Африкан приостановился, нахмурился и долго смотрел вслед патрульным. Частный сектор был оставлен не только людьми, но и домовыми… Несомненно, затевалось нечто грандиозное, наверняка лично одобренное Президентом – и, стало быть, мерзопакостное… Впрочем, нет худа без добра: выбирай любой дом – и ночуй.
Пока добрались до первого перекрестка, столкнулись еще с тремя патрулями. Ободренный дружеским отношением Африкана, Анчутка расхулиганился и принялся гасить ментам фонарики – сажал батарейки, с наслаждением выпивая из них весь заряд.
– Ну ты это… – недовольно сказал ему наконец Африкан. – Не зарывайся, слышь?…
Анчутка тут же прижух, а вскоре им подвернулся домишко с относительно целыми стеклами, приглянувшийся обоим. То ли прежние хозяева были слишком зажиточны, то ли просто беспечны, но, съезжая, они оставили даже кое-что из мебели. Лампочку – и ту поленились вывинтить. Съестного, правда, не обнаружилось, но ни Африкана, ни Анчутку это особо не расстроило. Домовому – и крошки довольно, а протопарторг после нелегального перехода границы – постился.
– Зажги!… – азартно предложил Анчутка, тыча пальцем в лампочку, но Африкан лишь покачал головой.
– Зажечь-то недолго… – молвил он. – Только ни к чему нам сейчас, Анчутка, лишние чудеса… Провода-то обрезаны… Слышал, что менты говорили?… Тут же на свет и сбегутся…

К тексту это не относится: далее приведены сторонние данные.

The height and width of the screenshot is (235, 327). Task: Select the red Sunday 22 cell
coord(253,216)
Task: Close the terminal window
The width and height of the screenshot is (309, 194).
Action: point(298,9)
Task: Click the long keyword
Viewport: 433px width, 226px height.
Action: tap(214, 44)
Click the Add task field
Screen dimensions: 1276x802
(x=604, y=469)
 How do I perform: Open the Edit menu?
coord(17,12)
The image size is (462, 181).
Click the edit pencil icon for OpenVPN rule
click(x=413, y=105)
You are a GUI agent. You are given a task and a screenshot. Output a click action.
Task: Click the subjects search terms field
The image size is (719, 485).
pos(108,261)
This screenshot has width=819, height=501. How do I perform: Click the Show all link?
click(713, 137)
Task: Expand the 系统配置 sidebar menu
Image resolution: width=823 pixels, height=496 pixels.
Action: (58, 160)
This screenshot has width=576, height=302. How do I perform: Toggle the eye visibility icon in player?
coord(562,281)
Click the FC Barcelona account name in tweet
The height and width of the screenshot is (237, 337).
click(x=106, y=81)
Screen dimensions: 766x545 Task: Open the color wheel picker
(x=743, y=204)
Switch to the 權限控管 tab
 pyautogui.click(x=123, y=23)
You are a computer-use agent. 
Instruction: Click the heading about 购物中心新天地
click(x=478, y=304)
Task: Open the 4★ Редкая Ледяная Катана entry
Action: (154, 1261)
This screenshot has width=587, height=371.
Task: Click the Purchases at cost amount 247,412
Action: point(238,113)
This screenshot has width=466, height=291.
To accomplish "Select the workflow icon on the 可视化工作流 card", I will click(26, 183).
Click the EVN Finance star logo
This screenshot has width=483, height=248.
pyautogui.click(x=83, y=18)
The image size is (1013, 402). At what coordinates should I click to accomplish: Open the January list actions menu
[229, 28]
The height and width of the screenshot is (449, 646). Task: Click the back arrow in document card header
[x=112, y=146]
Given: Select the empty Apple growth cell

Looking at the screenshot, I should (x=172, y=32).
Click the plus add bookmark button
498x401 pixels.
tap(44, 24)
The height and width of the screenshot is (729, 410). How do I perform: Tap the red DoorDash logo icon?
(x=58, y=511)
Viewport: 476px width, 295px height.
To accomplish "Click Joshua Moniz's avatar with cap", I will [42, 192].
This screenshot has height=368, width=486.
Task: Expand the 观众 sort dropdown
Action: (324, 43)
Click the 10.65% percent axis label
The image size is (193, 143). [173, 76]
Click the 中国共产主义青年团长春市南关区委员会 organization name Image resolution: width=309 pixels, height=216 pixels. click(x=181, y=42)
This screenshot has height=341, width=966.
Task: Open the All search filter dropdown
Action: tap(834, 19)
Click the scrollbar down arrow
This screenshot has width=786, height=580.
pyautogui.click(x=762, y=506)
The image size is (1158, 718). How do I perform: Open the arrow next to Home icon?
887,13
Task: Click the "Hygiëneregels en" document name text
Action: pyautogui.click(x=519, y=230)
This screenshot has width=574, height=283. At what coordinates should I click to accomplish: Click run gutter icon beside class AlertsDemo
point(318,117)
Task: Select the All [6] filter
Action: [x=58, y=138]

Анчутка покрутился еще немного в трех имеющихся комнатах, проверил все углы, побегал по стенам, по потолку, и наконец отправился спать на чердак. А Африкан влез на скрипучий топчан и, подложив руку под голову, долго лежал, глядя в тяжком раздумье на смутно белеющий потолок…
Было над чем призадуматься…
* * *
Когда любимец народа и верный соратник вождя гибнет вдруг от руки убийцы, обыватель, конечно, вправе полагать, что виною всему враги. Во-первых, ему так сказали. Во-вторых, он и сам давно уже заподозрил, что по ту сторону баррикады собрались одни идиоты.
Ну а разве нет?
Мало того, что неосторожным террористическим актом эти, прости Господи, недоумки сильно повредили своей политической репутации, вызвали волну народного гнева, – они ведь, получается, еще и выполнили чужую работу! Бесплатно и в ущерб себе.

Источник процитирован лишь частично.